Na biurku pojawiło się piórko. Wiliam spojrzał na niego z obawą. Uniósł rękę wyobrażając sobie, że piórko się unosi, ale to nic nie dało. Spróbował nawet na głos wypowiedzieć zaklęcie choć wcześniej wcale nie musiał tego robić. I nic. Nawet delikatnego mrowienia.

- Nie działa...

- Blokujesz się. Uspokój myśli. Nie porównuj do tego jak było. Zacznij po prostu od nowa. To nie będzie łatwe. Nie tak jak było. Teraz dusi cię myśl o tym co straciłeś.  Musisz zamknąć ten rozdział. I ruszyć z tym co masz obecnie.

- Chyba dobrze, że wypiłem ten Eliksir. 

- Nie dawałbym ci go jakbym uważał, że poradzisz sobie bez.

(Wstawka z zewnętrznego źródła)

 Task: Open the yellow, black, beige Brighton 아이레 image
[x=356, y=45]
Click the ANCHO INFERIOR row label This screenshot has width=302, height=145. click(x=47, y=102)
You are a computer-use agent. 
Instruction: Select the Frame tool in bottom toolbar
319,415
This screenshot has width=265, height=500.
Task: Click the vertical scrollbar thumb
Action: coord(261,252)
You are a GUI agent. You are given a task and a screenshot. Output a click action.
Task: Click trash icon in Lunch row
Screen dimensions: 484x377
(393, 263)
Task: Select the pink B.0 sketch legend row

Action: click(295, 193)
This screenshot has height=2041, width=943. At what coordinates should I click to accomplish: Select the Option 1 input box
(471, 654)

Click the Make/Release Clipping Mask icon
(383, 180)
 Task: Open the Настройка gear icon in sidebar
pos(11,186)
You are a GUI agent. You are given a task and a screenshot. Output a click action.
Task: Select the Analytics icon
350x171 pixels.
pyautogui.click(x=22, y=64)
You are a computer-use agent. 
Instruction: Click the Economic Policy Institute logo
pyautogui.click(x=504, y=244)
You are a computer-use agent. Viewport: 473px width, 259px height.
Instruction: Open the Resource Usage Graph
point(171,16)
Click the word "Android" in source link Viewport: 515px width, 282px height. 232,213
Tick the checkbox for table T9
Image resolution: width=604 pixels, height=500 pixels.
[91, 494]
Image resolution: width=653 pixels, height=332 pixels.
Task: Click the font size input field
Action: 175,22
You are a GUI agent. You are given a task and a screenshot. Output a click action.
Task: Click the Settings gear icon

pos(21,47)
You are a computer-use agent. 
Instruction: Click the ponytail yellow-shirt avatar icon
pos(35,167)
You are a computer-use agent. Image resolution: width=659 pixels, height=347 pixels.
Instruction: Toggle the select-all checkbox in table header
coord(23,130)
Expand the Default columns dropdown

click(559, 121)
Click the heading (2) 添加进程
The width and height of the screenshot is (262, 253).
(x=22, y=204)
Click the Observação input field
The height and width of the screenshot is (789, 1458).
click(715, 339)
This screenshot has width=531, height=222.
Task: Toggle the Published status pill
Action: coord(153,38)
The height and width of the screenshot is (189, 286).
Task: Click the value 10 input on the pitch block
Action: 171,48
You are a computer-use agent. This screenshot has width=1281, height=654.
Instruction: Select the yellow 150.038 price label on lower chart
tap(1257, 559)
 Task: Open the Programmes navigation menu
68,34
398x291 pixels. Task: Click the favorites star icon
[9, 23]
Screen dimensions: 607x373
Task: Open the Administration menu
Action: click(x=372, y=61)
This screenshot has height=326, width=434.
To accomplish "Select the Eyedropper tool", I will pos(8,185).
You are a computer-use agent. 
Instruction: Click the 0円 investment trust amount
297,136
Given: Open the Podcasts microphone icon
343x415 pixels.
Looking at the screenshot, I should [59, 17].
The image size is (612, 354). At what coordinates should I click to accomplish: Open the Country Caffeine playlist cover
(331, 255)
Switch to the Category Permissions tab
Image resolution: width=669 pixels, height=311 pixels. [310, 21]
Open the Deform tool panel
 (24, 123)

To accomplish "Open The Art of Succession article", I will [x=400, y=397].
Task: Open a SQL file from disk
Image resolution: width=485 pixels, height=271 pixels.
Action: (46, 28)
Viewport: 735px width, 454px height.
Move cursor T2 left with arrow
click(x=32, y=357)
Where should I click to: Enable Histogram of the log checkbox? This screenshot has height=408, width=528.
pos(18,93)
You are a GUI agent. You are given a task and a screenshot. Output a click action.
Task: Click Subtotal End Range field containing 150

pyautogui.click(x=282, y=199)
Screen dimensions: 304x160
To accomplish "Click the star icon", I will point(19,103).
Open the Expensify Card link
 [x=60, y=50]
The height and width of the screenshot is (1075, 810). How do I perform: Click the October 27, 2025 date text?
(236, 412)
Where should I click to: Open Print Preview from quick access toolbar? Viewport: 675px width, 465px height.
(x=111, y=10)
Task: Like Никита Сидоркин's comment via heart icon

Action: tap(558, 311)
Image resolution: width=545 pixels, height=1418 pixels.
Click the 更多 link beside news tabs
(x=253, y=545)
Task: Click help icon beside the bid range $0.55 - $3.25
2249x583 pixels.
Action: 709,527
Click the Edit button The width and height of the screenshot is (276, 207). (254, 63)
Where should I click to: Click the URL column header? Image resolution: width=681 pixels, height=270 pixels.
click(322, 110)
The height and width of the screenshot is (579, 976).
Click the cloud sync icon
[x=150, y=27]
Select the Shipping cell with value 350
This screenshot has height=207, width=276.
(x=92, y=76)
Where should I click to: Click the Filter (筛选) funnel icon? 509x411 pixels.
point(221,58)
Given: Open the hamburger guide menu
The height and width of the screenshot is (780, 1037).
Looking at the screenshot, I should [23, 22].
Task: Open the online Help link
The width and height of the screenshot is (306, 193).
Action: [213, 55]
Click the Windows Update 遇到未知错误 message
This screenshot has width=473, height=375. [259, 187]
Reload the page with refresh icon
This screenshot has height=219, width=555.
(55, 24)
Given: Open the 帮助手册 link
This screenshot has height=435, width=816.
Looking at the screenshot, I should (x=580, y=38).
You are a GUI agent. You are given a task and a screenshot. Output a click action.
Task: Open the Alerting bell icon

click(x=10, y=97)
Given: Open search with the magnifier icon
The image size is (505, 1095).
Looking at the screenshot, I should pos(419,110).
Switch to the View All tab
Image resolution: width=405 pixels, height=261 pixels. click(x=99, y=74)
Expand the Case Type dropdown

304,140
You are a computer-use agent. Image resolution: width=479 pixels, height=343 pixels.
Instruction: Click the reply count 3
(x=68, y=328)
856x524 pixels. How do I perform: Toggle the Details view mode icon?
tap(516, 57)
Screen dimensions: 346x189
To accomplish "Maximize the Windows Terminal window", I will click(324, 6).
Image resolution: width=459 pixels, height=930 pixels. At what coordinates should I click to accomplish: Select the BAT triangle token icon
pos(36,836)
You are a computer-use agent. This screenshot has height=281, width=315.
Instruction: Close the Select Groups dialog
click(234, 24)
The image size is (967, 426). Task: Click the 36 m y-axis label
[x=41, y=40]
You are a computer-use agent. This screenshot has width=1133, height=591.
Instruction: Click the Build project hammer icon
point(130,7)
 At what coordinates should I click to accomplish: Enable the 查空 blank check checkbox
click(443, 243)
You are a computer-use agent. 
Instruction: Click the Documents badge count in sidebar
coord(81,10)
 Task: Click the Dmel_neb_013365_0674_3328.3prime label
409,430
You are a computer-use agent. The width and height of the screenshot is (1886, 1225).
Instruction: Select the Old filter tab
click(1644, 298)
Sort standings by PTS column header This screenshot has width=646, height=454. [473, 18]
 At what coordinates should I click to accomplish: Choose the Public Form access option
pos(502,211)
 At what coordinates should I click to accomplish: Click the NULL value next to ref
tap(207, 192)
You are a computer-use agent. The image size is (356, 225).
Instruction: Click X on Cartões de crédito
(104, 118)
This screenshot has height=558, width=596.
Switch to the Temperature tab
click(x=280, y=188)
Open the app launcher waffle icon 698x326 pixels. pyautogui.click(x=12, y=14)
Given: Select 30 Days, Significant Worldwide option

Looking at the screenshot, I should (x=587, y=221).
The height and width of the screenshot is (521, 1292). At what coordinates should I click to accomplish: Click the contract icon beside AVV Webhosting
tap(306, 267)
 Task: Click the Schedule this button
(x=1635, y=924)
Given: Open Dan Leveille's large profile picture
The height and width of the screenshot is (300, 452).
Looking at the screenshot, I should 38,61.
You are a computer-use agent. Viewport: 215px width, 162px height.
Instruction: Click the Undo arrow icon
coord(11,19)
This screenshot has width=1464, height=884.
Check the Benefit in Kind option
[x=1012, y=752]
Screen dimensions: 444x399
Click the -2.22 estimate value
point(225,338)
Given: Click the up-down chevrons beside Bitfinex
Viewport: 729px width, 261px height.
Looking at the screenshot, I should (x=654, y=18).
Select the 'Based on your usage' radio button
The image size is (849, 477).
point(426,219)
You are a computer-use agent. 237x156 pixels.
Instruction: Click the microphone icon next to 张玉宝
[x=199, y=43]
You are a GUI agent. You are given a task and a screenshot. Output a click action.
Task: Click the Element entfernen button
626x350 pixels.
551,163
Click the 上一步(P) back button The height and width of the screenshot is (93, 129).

Oczyść myśli. Uspokoił się. Mnie tu nie ma. Jesteś tylko Ty I twoja Magią. Twoje zaklęcie. Musisz ją znaleźć i zmusić ją by się uzewnętrzniła.

Wiliam przez chwilę patrzył na ojca z powątpiewaniem, ale w końcu spróbował się wyciszyć. Eliksir w znacznym stopniu mu to ułatwiał. Nie spieszył się. Obawiał się porażki. Gdy W końcu zdecydował się wypowiedzieć zaklęcie w myślach nawet nie otworzył oczy.

- Otwórz oczy- cichy głos jakby nie chciał go wystraszyć. A gdy w końcu odważył się spojrzeć, uśmiechną się. Piórko lewitowało. Delikatnie i swobodnie. Snape wyczarował drugie i wiedział co ma z nim zrobić. Jednak pomimo tego, że już wiedział jak to zrobić drugie piórko nie drgnęło. Utrzymał to jedno piórko może pół minuty jak pierścienie zaczęły się nagrzewać. Opuścił je z żalem.  .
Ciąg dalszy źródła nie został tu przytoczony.